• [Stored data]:
------------

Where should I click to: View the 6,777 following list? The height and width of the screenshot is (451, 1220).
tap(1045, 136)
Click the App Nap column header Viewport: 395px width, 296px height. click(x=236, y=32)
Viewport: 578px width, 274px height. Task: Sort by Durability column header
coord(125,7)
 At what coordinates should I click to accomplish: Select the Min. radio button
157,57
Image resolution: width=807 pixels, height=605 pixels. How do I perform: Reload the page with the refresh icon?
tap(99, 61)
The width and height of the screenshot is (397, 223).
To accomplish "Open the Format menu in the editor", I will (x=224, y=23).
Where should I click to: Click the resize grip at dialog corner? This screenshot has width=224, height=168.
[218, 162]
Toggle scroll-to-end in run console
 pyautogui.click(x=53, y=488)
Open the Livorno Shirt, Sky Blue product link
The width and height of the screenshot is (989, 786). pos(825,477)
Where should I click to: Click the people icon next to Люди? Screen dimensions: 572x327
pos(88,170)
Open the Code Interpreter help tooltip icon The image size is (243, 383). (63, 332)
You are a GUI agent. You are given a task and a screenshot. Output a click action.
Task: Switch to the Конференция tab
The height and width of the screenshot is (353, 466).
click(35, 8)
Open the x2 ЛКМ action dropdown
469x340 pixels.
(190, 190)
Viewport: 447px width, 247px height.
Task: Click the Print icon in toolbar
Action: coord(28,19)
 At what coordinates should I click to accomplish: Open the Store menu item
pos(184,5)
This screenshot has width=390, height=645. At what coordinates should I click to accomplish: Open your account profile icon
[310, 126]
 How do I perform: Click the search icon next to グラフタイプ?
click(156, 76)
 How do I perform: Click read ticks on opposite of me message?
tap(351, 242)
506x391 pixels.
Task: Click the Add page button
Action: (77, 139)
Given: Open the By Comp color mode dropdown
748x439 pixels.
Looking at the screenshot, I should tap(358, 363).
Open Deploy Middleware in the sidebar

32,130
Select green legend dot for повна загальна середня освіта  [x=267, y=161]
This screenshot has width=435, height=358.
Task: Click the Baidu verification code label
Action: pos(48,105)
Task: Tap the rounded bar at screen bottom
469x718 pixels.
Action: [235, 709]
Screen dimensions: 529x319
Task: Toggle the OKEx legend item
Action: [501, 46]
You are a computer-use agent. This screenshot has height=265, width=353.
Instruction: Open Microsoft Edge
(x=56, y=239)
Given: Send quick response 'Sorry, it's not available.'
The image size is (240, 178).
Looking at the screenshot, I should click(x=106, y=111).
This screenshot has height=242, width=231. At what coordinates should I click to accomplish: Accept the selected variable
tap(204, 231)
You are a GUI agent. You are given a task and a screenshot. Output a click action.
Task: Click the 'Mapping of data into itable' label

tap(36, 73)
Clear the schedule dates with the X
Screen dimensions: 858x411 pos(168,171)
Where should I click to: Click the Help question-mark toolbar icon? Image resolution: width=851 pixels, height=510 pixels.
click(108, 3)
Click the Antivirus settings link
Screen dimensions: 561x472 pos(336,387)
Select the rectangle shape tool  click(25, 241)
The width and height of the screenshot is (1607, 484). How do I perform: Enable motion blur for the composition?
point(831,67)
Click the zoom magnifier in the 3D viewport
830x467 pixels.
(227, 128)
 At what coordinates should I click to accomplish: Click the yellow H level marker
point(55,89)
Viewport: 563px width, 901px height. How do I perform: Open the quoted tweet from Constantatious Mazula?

------------

• [EXERCISE DESCRIPTION]:
Each record must be transcribed word for word.

• [ANSWER BOX]:
Where should I click to: View the 6,777 following list? The height and width of the screenshot is (451, 1220).
tap(1045, 136)
Click the App Nap column header Viewport: 395px width, 296px height. click(x=236, y=32)
Viewport: 578px width, 274px height. Task: Sort by Durability column header
coord(125,7)
 At what coordinates should I click to accomplish: Select the Min. radio button
157,57
Image resolution: width=807 pixels, height=605 pixels. How do I perform: Reload the page with the refresh icon?
tap(99, 61)
The width and height of the screenshot is (397, 223).
To accomplish "Open the Format menu in the editor", I will (x=224, y=23).
Where should I click to: Click the resize grip at dialog corner? This screenshot has width=224, height=168.
[218, 162]
Toggle scroll-to-end in run console
 pyautogui.click(x=53, y=488)
Open the Livorno Shirt, Sky Blue product link
The width and height of the screenshot is (989, 786). pos(825,477)
Where should I click to: Click the people icon next to Люди? Screen dimensions: 572x327
pos(88,170)
Open the Code Interpreter help tooltip icon The image size is (243, 383). (63, 332)
You are a GUI agent. You are given a task and a screenshot. Output a click action.
Task: Switch to the Конференция tab
The height and width of the screenshot is (353, 466).
click(35, 8)
Open the x2 ЛКМ action dropdown
469x340 pixels.
(190, 190)
Viewport: 447px width, 247px height.
Task: Click the Print icon in toolbar
Action: coord(28,19)
 At what coordinates should I click to accomplish: Open the Store menu item
pos(184,5)
This screenshot has width=390, height=645. At what coordinates should I click to accomplish: Open your account profile icon
[310, 126]
 How do I perform: Click the search icon next to グラフタイプ?
click(156, 76)
 How do I perform: Click read ticks on opposite of me message?
tap(351, 242)
506x391 pixels.
Task: Click the Add page button
Action: (77, 139)
Given: Open the By Comp color mode dropdown
748x439 pixels.
Looking at the screenshot, I should tap(358, 363).
Open Deploy Middleware in the sidebar

32,130
Select green legend dot for повна загальна середня освіта  [x=267, y=161]
This screenshot has width=435, height=358.
Task: Click the Baidu verification code label
Action: pos(48,105)
Task: Tap the rounded bar at screen bottom
469x718 pixels.
Action: [235, 709]
Screen dimensions: 529x319
Task: Toggle the OKEx legend item
Action: [501, 46]
You are a computer-use agent. This screenshot has height=265, width=353.
Instruction: Open Microsoft Edge
(x=56, y=239)
Given: Send quick response 'Sorry, it's not available.'
The image size is (240, 178).
Looking at the screenshot, I should click(x=106, y=111).
This screenshot has height=242, width=231. At what coordinates should I click to accomplish: Accept the selected variable
tap(204, 231)
You are a GUI agent. You are given a task and a screenshot. Output a click action.
Task: Click the 'Mapping of data into itable' label

tap(36, 73)
Clear the schedule dates with the X
Screen dimensions: 858x411 pos(168,171)
Where should I click to: Click the Help question-mark toolbar icon? Image resolution: width=851 pixels, height=510 pixels.
click(108, 3)
Click the Antivirus settings link
Screen dimensions: 561x472 pos(336,387)
Select the rectangle shape tool  click(25, 241)
The width and height of the screenshot is (1607, 484). How do I perform: Enable motion blur for the composition?
point(831,67)
Click the zoom magnifier in the 3D viewport
830x467 pixels.
(227, 128)
 At what coordinates should I click to accomplish: Click the yellow H level marker
point(55,89)
Viewport: 563px width, 901px height. How do I perform: Open the quoted tweet from Constantatious Mazula?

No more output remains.